» **Brief**:
Answer these questions from the passage on Stern's income plan:
1. How much would each American adult receive per month?
2. To what would future increases in that monthly amount be tied?
3. What is the yearly cost of housing assistance?

» **Passage**:
Stern would pay all American adults (234 million people) $1,000 a month, which is roughly the federal poverty line ($24,000 a year for a family of four). The idea is to meet people’s fundamental needs (food, housing), rather than make them rich and discourage them from ever working again. Probably, there would need to be regional variations to reflect cost-of-living differences, and perhaps additional payments for under-18s, but Stern says we could discuss that later once we’ve got the main program established. Future increases to the monthly $1,000 would be tied automatically to GDP growth, ensuring politicians can’t prevent the dollar amount from increasing with the times, as has happened with the minimum wage.

 

Paying everyone $1,000 a month would cost roughly $2.7 trillion a year, which is about 15% of the GDP and four to five times the size of the defense budget. To pay for this, Stern would cash out most existing antipoverty programs, which cost about $1 trillion a year, including food stamps ($76 billion a year), housing assistance ($49 billion), and the Earned Income Tax Credit ($82 billion). Then, he would cut military spending and phase out most tax expenditures (tax breaks), which currently cost $1.2 trillion a year. In addition, he also supports a federal sales tax (which we currently don’t have) and a financial transaction tax (which some European countries are now introducing).

» **Dataset excerpt**:
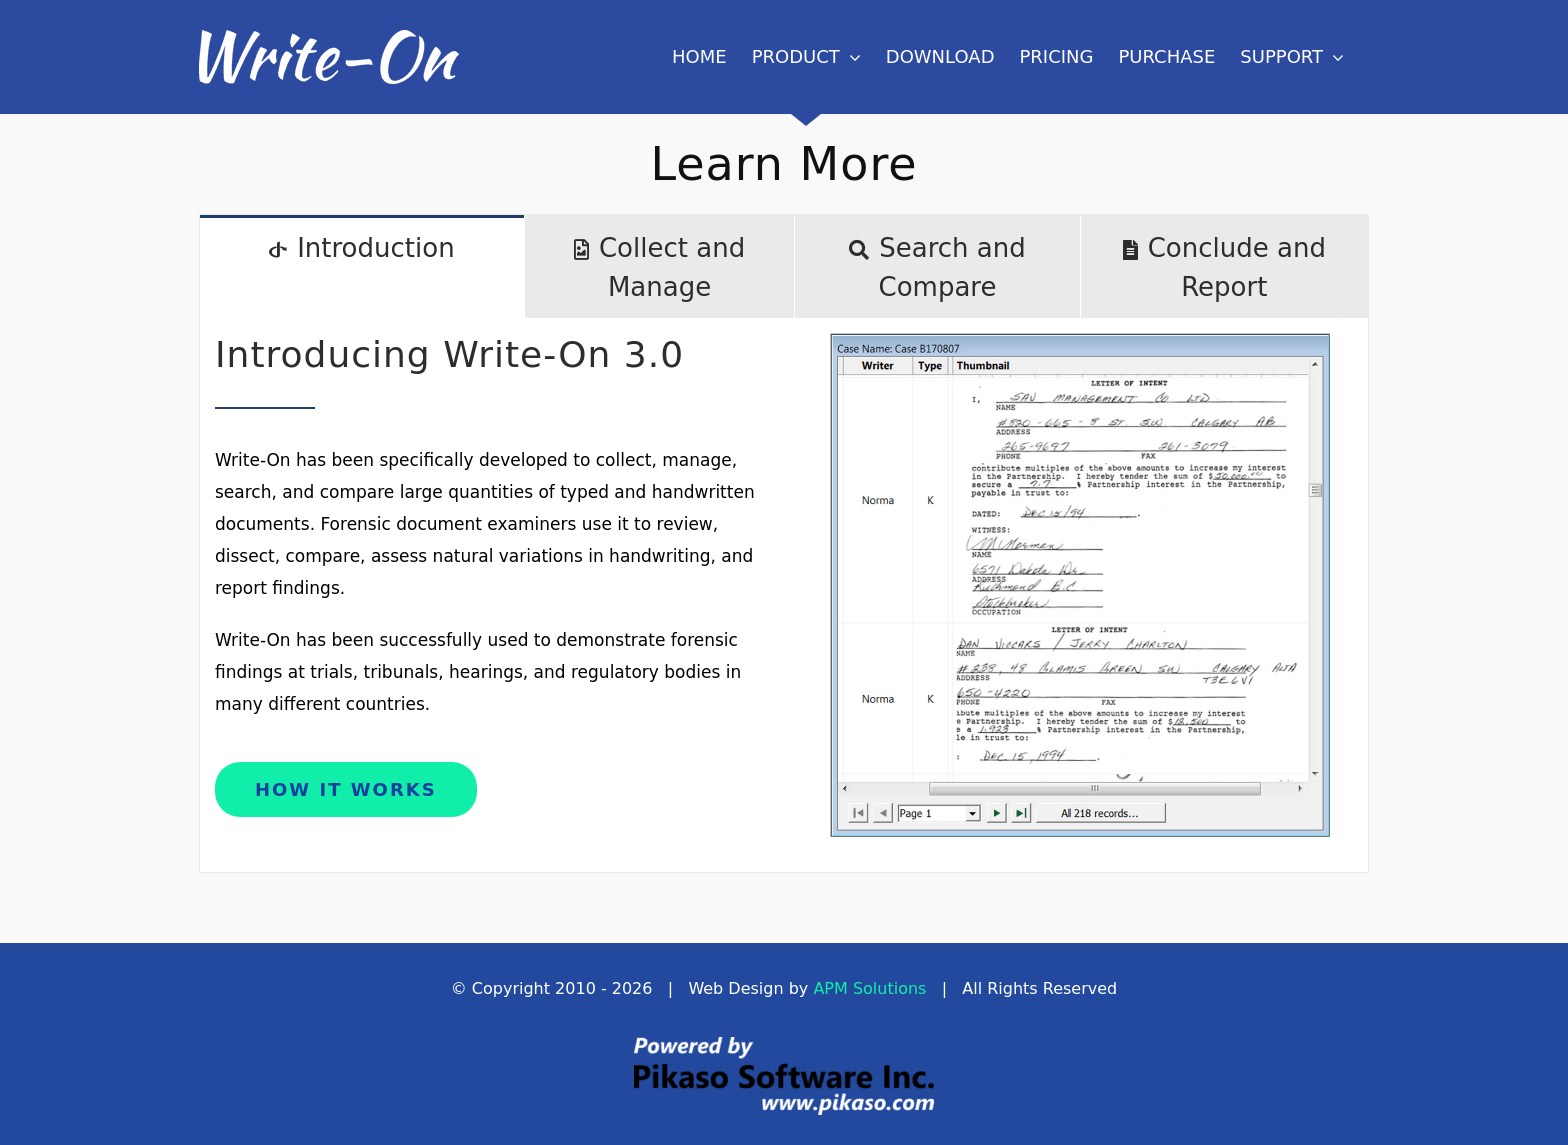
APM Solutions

» **Solution for this problem**:
1. $1,000
2. GDP growth
3. $49 billion